A hand went among the assembled pack. “How do you know so much about this thing?” Indigo asked. I could see the skepticism on her face. It was shared by a lot of the pack.
“You've had a lot of experience,” Indigo continued. “No one doubts you relationship with the horrors we can’t imagine.” More than a few heads nodded in agreement.
“I was forced into a Black Mirror cult, one of the strongest in the Delios system, one that you eventually helped destroy. There I learned many things, knowledge that no person would ever want, it is a wisdom that comes with great cost, one that I would spare you,” Captain Dredge spoke to everyone. "Understand, they are real. It is real. It won’t stop until every last trace of humanity is cleansed from the universe. Right now, it can only send so many of those ghost ships out from the portal into this world. We’ve kept them from coming out in full capacity because it can’t risk losing too many of its forces at once, and yet it has in its power all the ships ever lost in the Insubstantia over the many centuries. It has been building its fleet all this time. However, we get weaker every day. So long as it whittles down our numbers, that thing will win. There is a finite amount of ships the navy can send out. The UDF builds more every day, but, should this continue, they will be worn down in a short time. That thing is aware of it. It has all the time it needs to take care of us. We, on the other hand, only have so much time to find a way to destroy it.”

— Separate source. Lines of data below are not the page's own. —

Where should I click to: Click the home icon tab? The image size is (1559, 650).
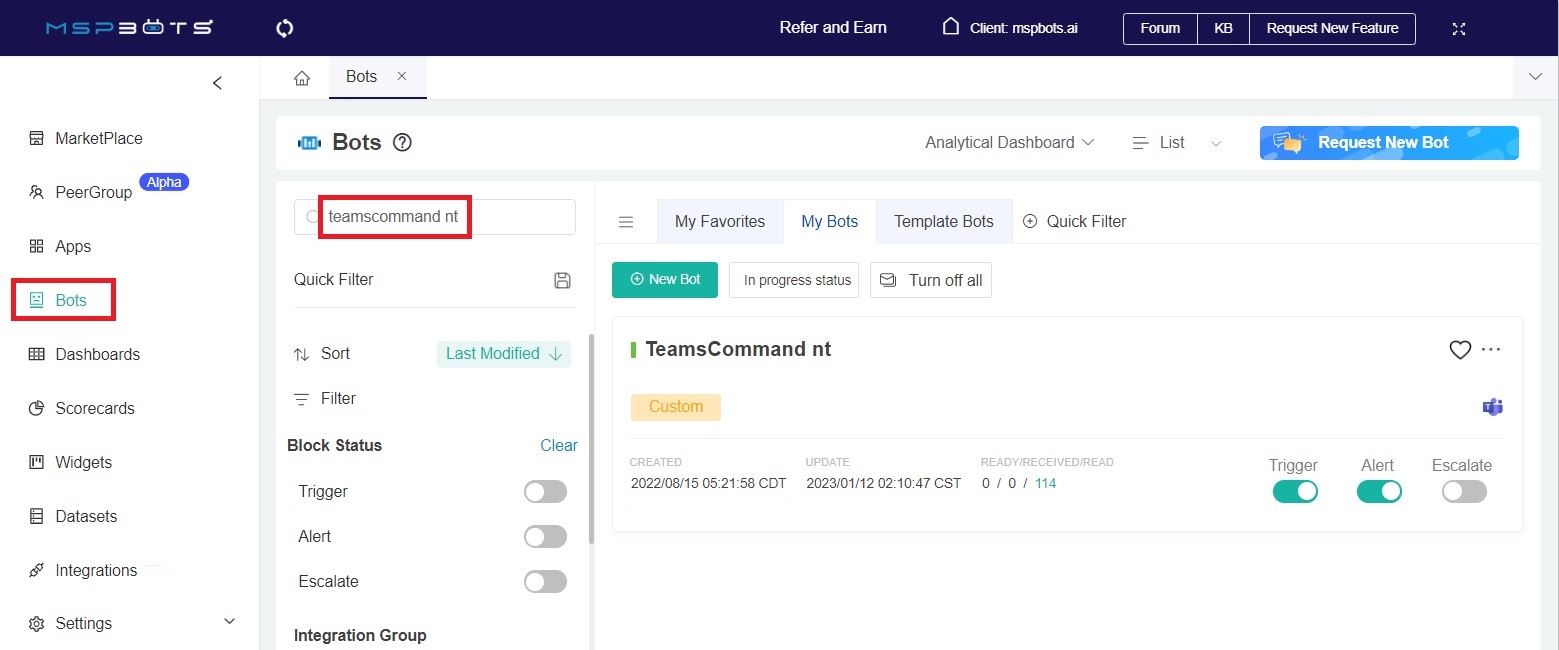coord(302,78)
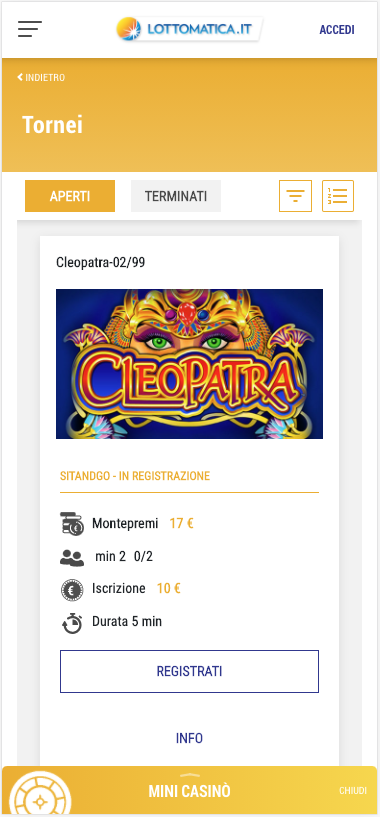Click the Montepremi coins icon
The height and width of the screenshot is (817, 380).
tap(72, 524)
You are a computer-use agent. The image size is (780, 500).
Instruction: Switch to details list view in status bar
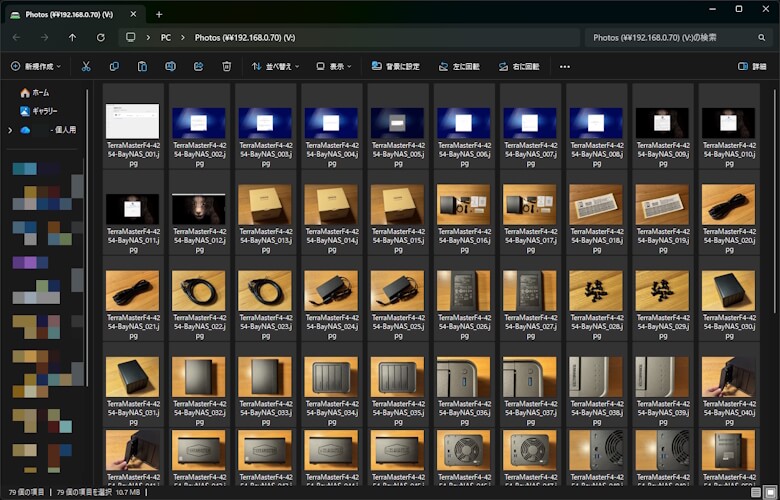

Now I could see the pack consider what she said. Dredge was still the former pirate cannibal queen in some of their eyes. Even after she’d pledged into the pack with the other former pirate women, there was still a sense of unease from the others. Captain staked a lot on bringing her into the fold. The UDF came around and now Dredge was co-captain. With Captain Sophia now Grand Marshal Sophia, we were forced to acknowledge Dredge as the one in charge of the ship and crew’s well-being. This was not an easy thing to do.